The financial impact of bladder cancer

Editorial Team: How did bladder cancer impact you financially?

Linda: Initially, as my insurance was canceled when my company suddenly closed, I had several bills from tests and doctors' appointments that had taken place in May and June when the company had apparently not paid the insurance. After I was able to obtain insurance on Obamacare, my cost for myself alone was $1000 for a $2500 deductible plan. I chose a higher cost and lower deductible plan because I knew that something major was wrong with me - I just had not gotten the official diagnosis yet. My bills for the doctors, tests, surgery supplies, etc. from August 1, 2014 to December 31, 2014 were over $600K. Of that, I paid $2500.

Linda's current costs for appointments, tests, and ostomy supplies

I went on my new company's coverage after the 3 month period so effective January 1, 2015, I had an 80/20 plan. My doctor visits were minimal costs, my tests run about $150 per year, and my supplies for bags and supplies cost about $50 a month. Let me say that I have always ordered the maximum allowed each month which is 20 sets each month. The reasons I do this are:

  1. I never want to be without my supplies.
  2. I have heard that Medicare is trying to have only one manufacturer provide these supplies, and I am concerned it will be a supplier I do not use. I hope this does not happen because it definitely will cause the user issues if the supplies they use are not covered.
  3. I speak to dozens of other people with bladder cancer each month, and I feel that it is very important to actually see what a wafer and bag look like and feel what it feels like on your body. On occasion, I will send some supplies to someone prior to their RC to help them see their reality.

Advice for someone preparing for bladder removal surgery

Editorial Team: What advice would you have for someone who is preparing for a bladder removal surgery?

Linda: Research but do not overdo it. Cancer can mentally and emotionally control you and cause your mind to go to places that are not healthy or reasonable. I find it invaluable to actually speak with people and, if possible, to meet with someone who has had an RC and see what it is really like. I have met with literally hundreds of people with bladder cancer and flown to meet a few who were especially struggling. It is so important to me to be able to help calm someone down and let them see what this really is all about. I guarantee they are surprised.
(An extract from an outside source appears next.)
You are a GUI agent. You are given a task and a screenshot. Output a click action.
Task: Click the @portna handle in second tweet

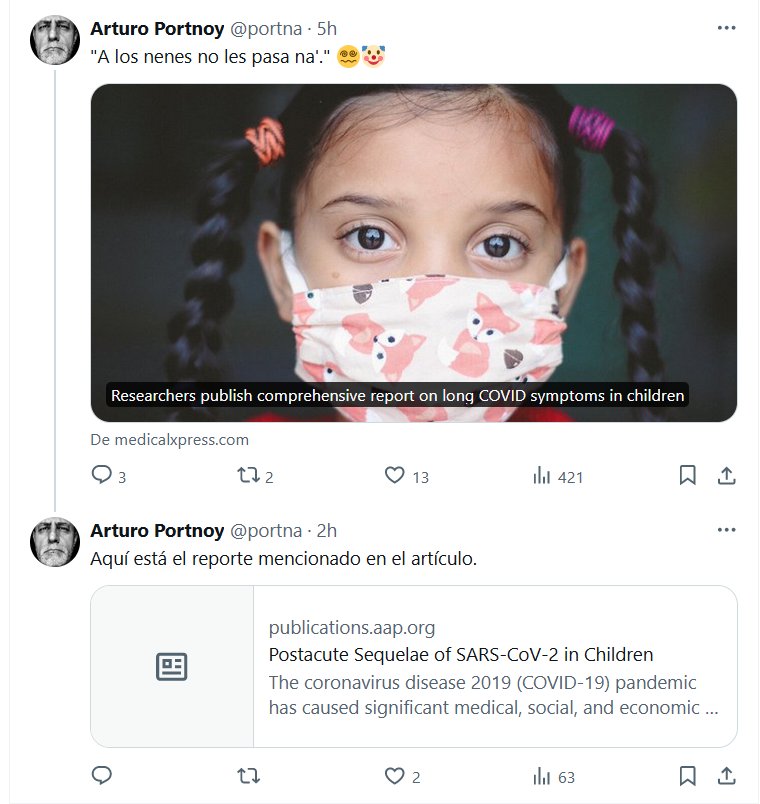tap(266, 530)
The mother-in-law of one person I flew to Denver to meet with was shocked to find that I had worn shorts on the day I met with the patient and family. She thought my bag was trash bag size, and she was thrilled that what was in her mind was not even close to reality. People get in their mind what IC is like from people who have never had the surgery. They think their life will be over, and they will be homebound when actually, it is the exact opposite and they can move on from this dreaded disease and start again.